┌─ SUPPLIED DATA
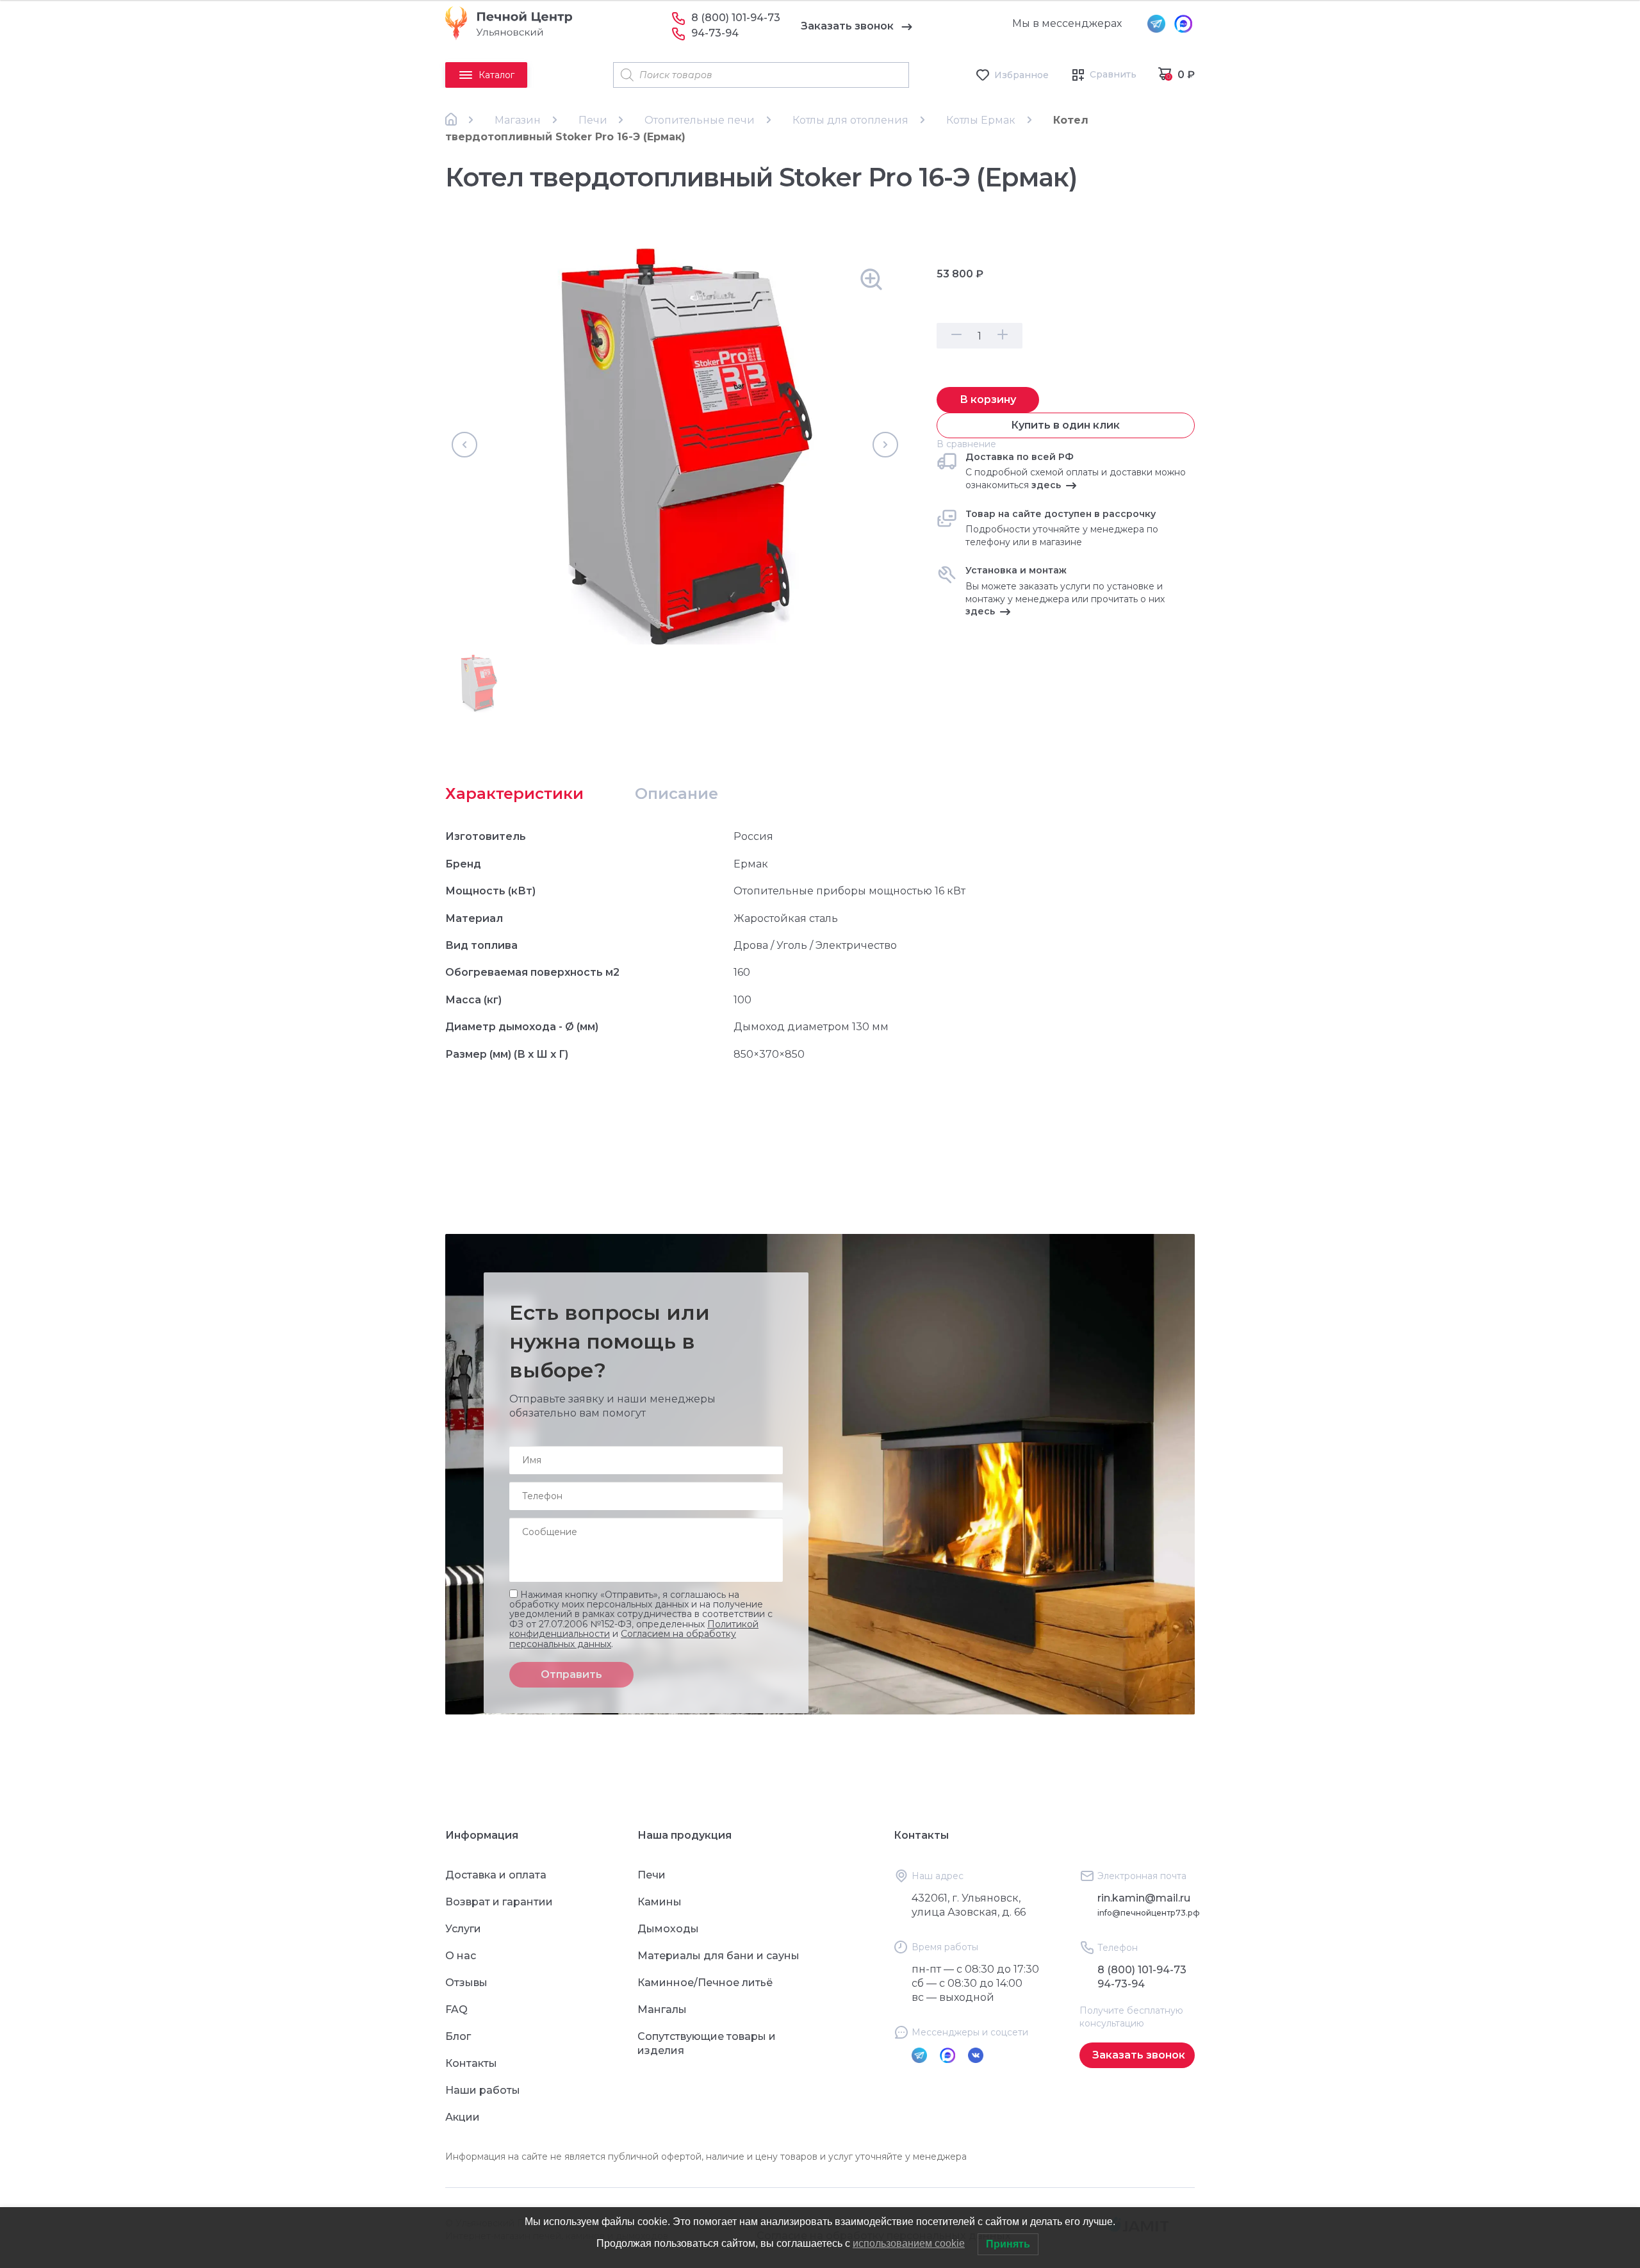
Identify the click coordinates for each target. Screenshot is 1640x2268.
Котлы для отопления (850, 120)
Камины (659, 1902)
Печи (592, 120)
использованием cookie (909, 2243)
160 (742, 972)
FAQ (456, 2009)
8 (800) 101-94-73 (735, 18)
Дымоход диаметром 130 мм (811, 1027)
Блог (458, 2036)
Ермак (751, 864)
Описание (676, 793)
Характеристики (514, 793)
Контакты (471, 2063)
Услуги (463, 1929)
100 (742, 1000)
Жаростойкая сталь (786, 918)
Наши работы (482, 2090)
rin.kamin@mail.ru (1143, 1898)
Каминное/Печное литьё (705, 1982)
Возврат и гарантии (499, 1902)
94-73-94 (715, 33)
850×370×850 (769, 1054)
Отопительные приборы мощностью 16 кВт (849, 891)
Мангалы (662, 2009)
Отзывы (466, 1982)
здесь (1046, 485)
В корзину (988, 399)
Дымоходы (668, 1929)
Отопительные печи (699, 120)
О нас (460, 1956)
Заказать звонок (847, 26)
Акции (462, 2117)
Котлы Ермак (980, 120)
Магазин (518, 120)
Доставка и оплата (495, 1875)
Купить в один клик (1065, 425)
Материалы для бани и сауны (718, 1956)
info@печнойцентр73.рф (1148, 1913)
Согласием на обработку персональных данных (622, 1638)
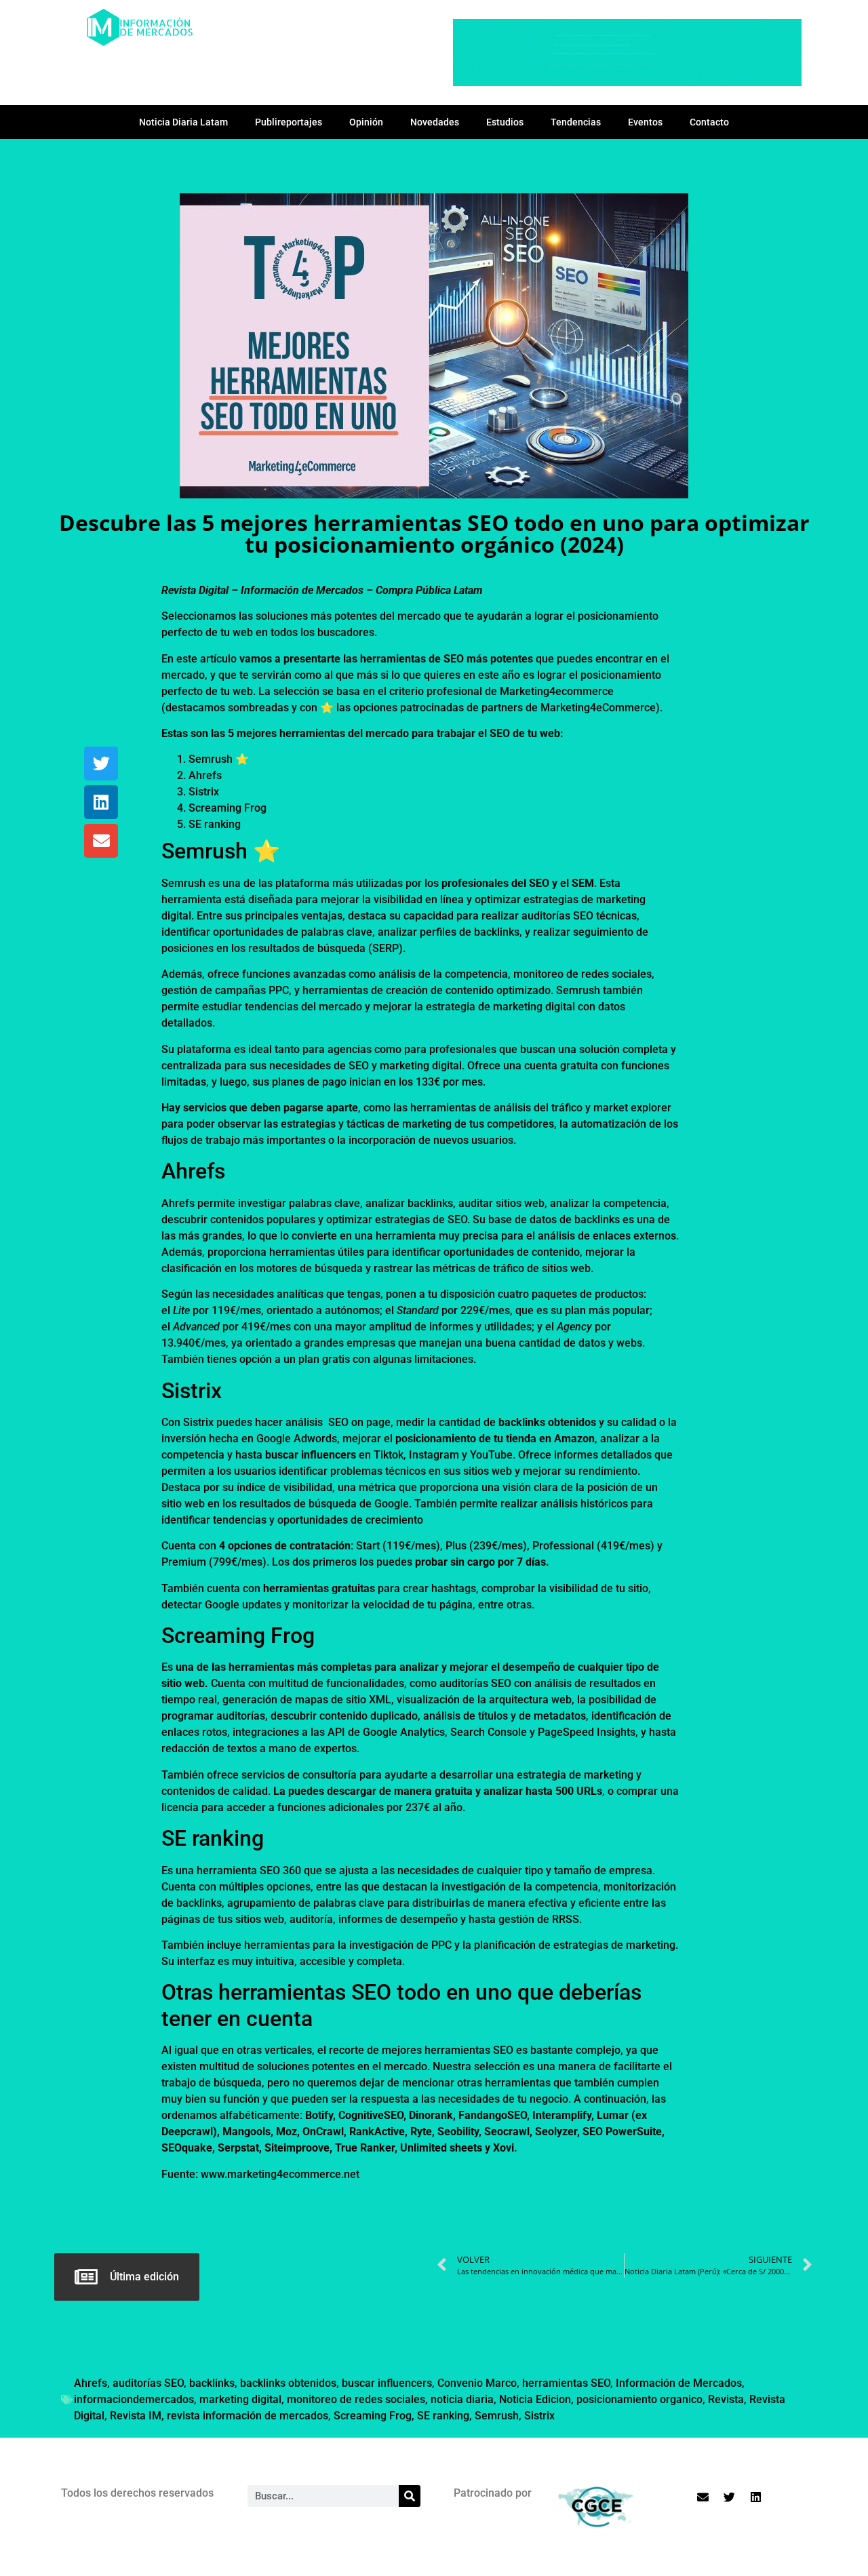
└─
__PROBLEM DESCRIPTION__. With pictures left out, extract the lines from the one containing "94-73-94 (715, 33)" to the end of the material above, both included, exactly as written.

__RESULT FOR THIS EXERCISE__.
94-73-94 (715, 33)
850×370×850 (769, 1054)
Отопительные приборы мощностью 16 кВт (849, 891)
Мангалы (662, 2009)
Отзывы (466, 1982)
здесь (1046, 485)
В корзину (988, 399)
Дымоходы (668, 1929)
Отопительные печи (699, 120)
О нас (460, 1956)
Заказать звонок (847, 26)
Акции (462, 2117)
Котлы Ермак (980, 120)
Магазин (518, 120)
Доставка и оплата (495, 1875)
Купить в один клик (1065, 425)
Материалы для бани и сауны (718, 1956)
info@печнойцентр73.рф (1148, 1913)
Согласием на обработку персональных данных (622, 1638)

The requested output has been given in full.